L'office public de l'habitat du département des Hauts-de-Seine (« Hauts-de-Seine Habitat ») a lancé un appel d'offres ouvert en vue de la passation d'un marché public, divisé en neuf lots, portant sur l'entretien courant « tous corps d'état » et la remise en état des logements de son patrimoine.

Suite à un recours pré-contractuel déposé par un candidat évincé, la procédure de passation a été annulée. 

Hauts-de-Seine Habitat s'est alors pourvu en cassation devant le Conseil d'État, qui, pour juger l'affaire, s'est basé sur l'article 32 de l'ordonnance marchés publics de juillet 2015.

Ce qu'il faut en retenir : 

Les marchés sont passés en lots séparés, sauf :

  • si leur objet ne permet pas l'identification de prestations distinctes ;
  • s'il s'agit de marchés publics de défense/sécurité/globaux ;
  • si l'acheteur n'est pas en mesure d'assurer les missions d'organisation, de pilotage et de coordination ;
  • si la dévolution en lots séparés est de nature à restreindre la concurrence ou risque de rendre techniquement difficile ou financièrement plus coûteuse l'exécution des prestations.

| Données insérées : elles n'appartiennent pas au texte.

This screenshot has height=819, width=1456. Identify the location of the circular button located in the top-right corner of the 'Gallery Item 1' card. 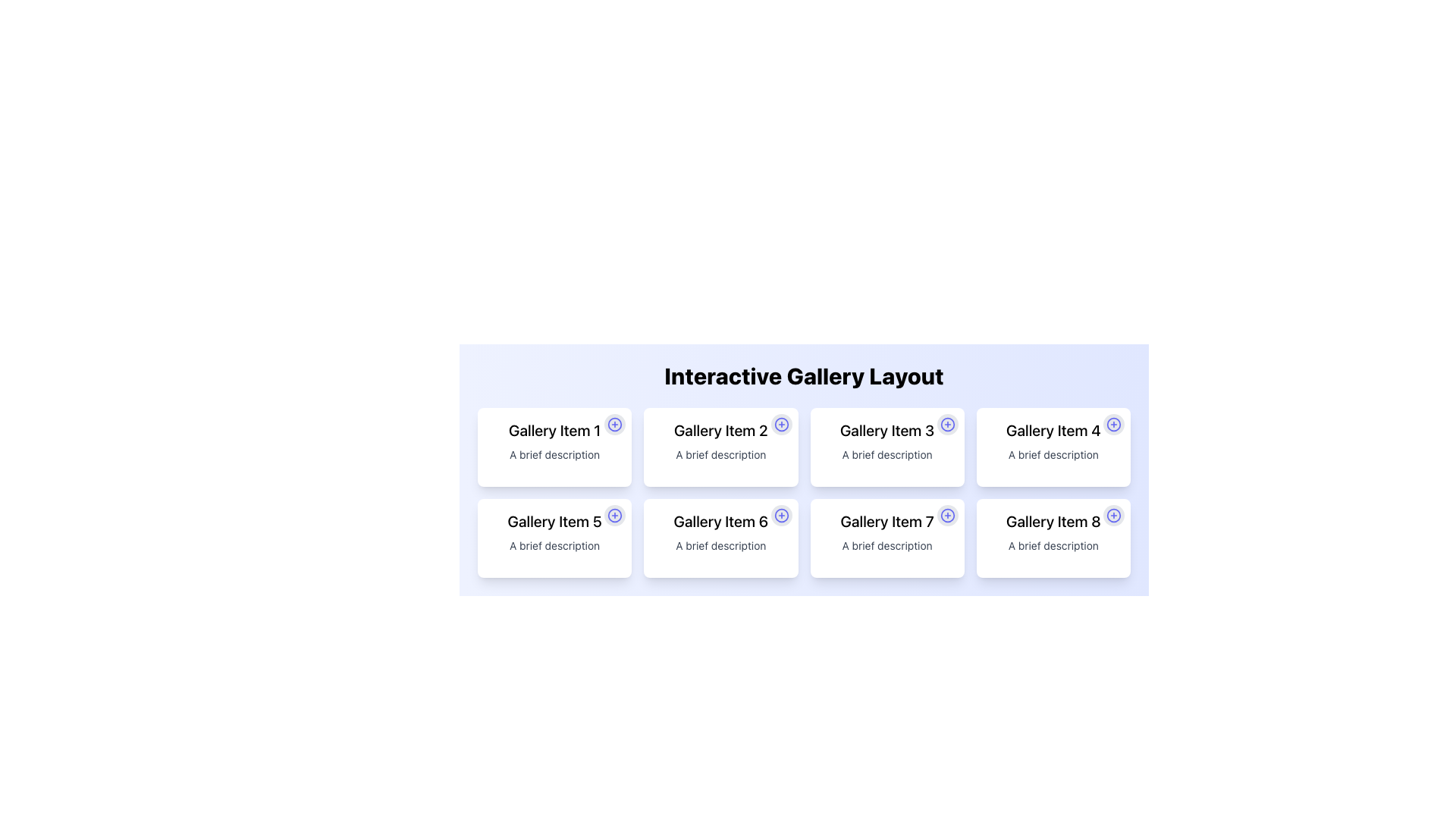
(615, 424).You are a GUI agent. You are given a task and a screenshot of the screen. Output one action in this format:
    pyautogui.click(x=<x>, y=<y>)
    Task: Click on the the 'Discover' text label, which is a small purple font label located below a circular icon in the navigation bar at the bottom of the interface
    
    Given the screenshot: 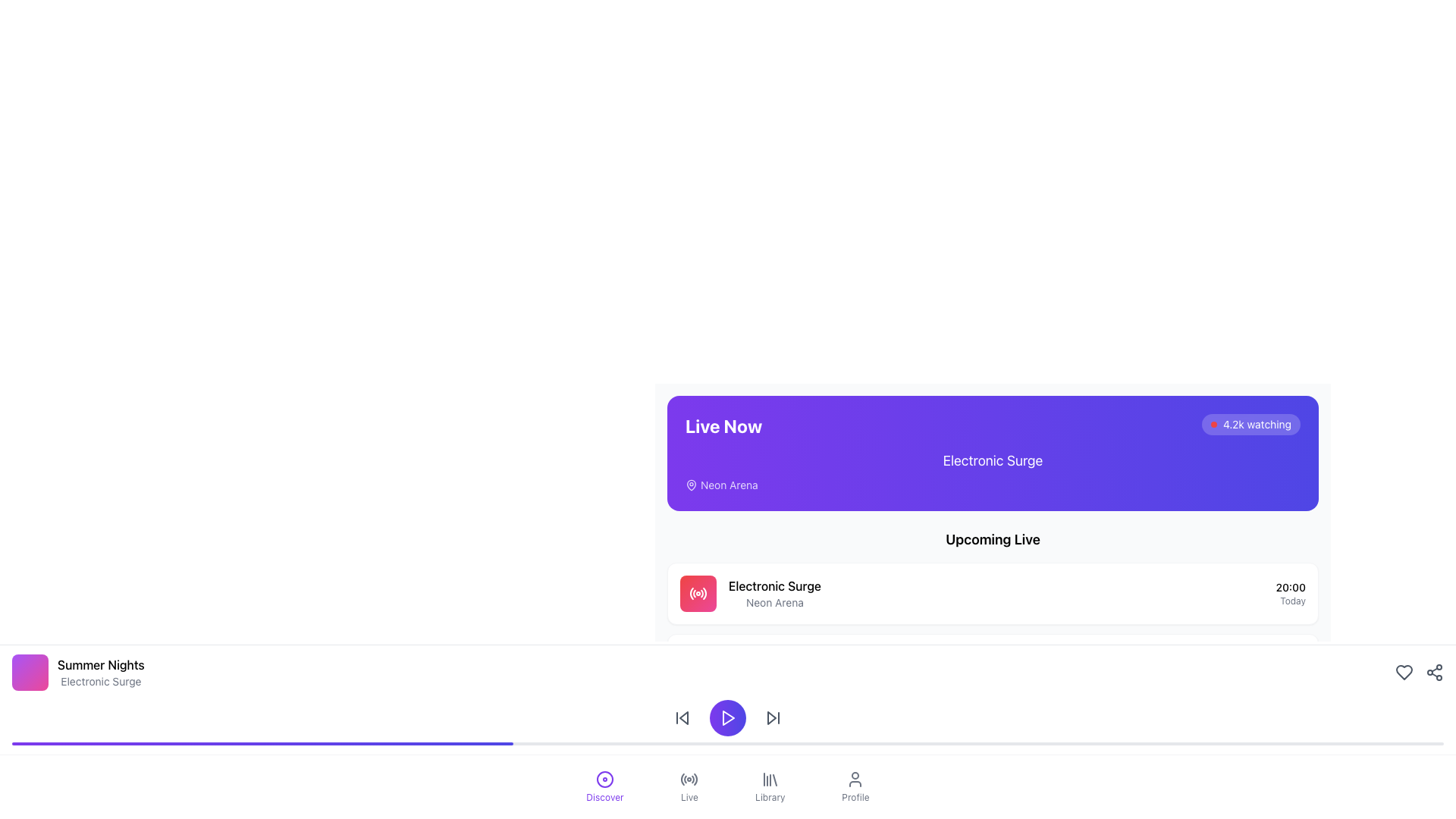 What is the action you would take?
    pyautogui.click(x=604, y=797)
    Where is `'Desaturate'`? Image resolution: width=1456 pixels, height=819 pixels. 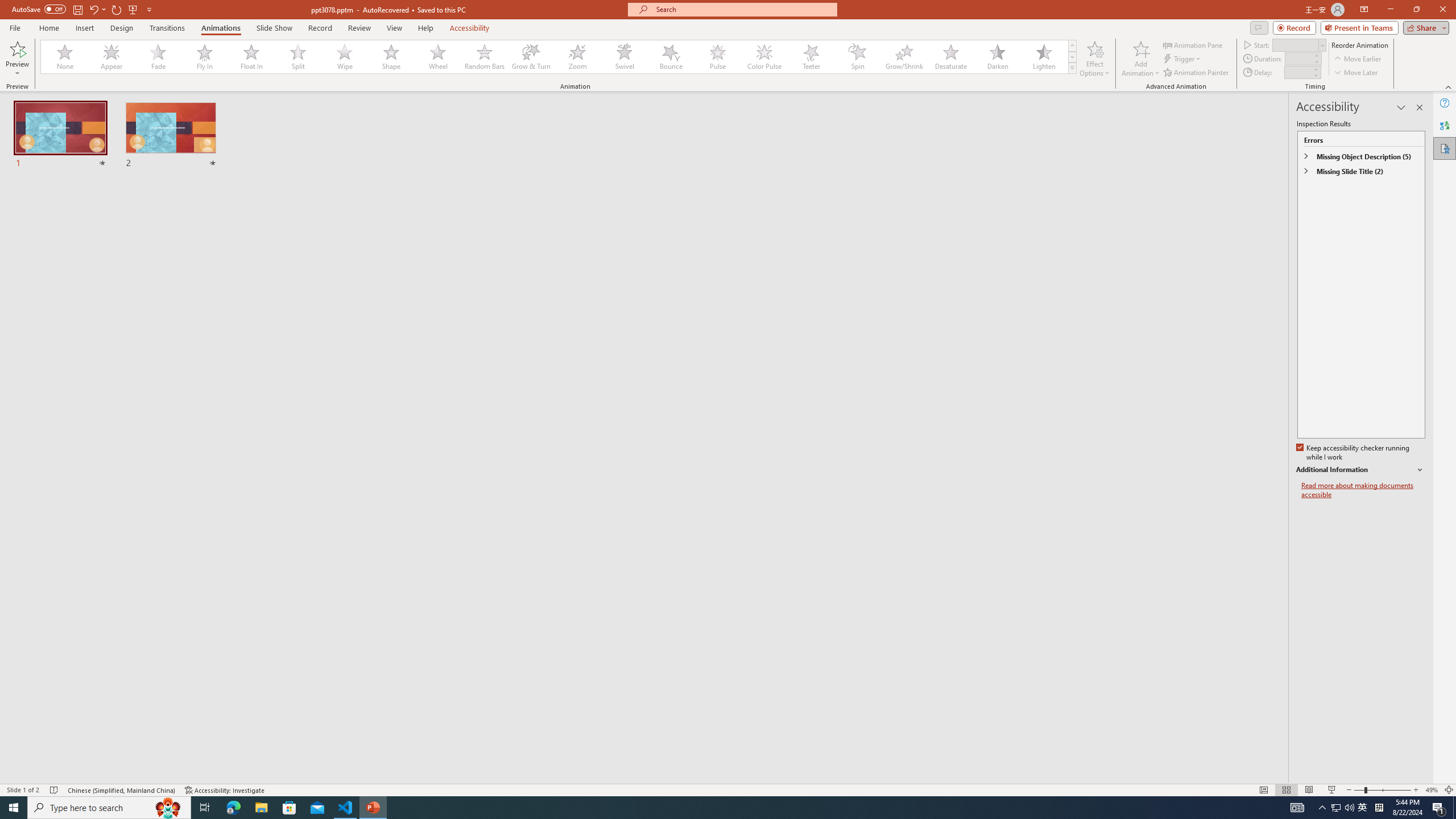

Sous réserves de ces points, les acheteurs sont ainsi libres de déterminer le nombre, la taille et l'objet des lots, mais peuvent en limiter l'accès (nombre de lots pour lesquels un opérateur économique peut présenter une offre ou nombre de lots qui peuvent être attribués à un même opérateur économique).

Les sages du Palais Royal rappellent que le juge du référé pré-contractuel doit déterminer si les éléments d'analyse et de justifications sont conformes à ces exceptions. 

Le Conseil d'État précise ainsi que « le juge ne peut relever un manquement aux obligations de publicité et de mise en concurrence du fait de la définition du nombre et de la consistance des lots que si celle-ci est entachée d'une erreur manifeste d'appréciation, compte tenu de la liberté de choix dont le pouvoir adjudicateur dispose en ce domaine ».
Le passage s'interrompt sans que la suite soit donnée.